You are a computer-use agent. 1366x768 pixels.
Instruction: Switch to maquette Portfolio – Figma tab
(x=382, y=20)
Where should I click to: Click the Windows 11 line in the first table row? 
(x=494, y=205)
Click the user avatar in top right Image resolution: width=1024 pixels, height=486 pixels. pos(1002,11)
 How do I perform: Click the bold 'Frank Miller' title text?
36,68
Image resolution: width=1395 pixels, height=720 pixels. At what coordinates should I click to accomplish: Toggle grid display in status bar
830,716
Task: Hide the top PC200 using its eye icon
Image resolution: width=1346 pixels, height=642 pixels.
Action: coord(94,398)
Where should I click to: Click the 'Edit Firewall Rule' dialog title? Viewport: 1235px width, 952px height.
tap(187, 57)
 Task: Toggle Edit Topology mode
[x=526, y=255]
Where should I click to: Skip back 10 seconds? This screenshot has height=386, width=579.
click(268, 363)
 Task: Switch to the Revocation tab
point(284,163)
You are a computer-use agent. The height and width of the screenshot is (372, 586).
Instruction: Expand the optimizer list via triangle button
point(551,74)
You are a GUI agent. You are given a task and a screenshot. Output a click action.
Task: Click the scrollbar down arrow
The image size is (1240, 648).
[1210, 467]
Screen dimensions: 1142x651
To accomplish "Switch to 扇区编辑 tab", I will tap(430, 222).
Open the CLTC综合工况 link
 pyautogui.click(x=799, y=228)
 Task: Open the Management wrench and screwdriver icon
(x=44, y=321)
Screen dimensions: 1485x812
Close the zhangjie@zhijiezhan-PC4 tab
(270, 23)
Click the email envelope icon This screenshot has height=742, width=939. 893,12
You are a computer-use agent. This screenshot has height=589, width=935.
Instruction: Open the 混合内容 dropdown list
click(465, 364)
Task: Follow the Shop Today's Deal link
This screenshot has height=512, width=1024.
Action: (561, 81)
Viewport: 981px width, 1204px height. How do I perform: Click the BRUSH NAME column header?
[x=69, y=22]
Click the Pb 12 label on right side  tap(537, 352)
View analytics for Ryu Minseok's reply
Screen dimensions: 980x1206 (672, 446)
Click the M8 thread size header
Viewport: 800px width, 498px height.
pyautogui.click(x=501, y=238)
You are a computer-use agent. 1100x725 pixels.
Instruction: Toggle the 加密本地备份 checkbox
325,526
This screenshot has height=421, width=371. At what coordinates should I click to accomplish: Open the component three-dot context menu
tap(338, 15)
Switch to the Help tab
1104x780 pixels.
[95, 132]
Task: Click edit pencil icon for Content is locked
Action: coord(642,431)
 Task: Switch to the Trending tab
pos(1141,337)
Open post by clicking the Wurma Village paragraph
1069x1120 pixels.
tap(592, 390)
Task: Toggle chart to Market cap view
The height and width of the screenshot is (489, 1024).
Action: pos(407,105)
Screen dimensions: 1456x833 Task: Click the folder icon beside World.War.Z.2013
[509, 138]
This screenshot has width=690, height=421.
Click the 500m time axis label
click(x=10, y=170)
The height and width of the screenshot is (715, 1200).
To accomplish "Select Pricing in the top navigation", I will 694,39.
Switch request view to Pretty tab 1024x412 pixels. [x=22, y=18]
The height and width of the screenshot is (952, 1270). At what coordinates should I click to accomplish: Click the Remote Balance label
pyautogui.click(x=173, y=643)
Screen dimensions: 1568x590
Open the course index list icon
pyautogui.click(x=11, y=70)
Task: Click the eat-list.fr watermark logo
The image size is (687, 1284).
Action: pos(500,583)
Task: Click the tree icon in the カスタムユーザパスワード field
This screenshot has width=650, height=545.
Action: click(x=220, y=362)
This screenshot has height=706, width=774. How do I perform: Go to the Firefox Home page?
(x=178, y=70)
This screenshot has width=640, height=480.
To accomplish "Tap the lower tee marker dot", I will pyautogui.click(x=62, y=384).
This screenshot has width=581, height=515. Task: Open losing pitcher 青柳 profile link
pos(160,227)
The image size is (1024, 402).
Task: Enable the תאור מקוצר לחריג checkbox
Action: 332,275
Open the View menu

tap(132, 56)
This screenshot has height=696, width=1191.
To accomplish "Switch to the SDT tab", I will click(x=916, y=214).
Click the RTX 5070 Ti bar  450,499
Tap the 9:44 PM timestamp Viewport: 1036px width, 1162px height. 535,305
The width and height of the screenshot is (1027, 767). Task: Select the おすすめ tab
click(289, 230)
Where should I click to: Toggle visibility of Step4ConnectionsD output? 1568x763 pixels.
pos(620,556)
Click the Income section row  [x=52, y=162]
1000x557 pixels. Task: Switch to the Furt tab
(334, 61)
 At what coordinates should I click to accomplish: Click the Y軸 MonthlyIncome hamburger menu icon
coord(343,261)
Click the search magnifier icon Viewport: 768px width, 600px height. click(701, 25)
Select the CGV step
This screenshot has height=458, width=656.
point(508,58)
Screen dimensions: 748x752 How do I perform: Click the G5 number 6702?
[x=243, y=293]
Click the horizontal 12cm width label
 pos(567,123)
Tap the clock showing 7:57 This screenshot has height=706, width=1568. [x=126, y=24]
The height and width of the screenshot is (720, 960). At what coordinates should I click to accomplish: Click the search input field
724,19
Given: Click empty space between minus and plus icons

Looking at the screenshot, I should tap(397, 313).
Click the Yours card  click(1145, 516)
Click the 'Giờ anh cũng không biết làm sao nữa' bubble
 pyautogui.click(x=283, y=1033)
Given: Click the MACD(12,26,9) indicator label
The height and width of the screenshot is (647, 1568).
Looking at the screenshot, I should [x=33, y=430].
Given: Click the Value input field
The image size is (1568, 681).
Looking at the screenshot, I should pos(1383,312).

++++++++++++++++++++

* _WORK TASK_
Go line by line through the material above and return each one that includes "will".

* _SOLUTION_
To accomplish "Switch to 扇区编辑 tab", I will tap(430, 222).
To accomplish "Select Pricing in the top navigation", I will 694,39.
To accomplish "Tap the lower tee marker dot", I will pyautogui.click(x=62, y=384).
To accomplish "Switch to the SDT tab", I will click(x=916, y=214).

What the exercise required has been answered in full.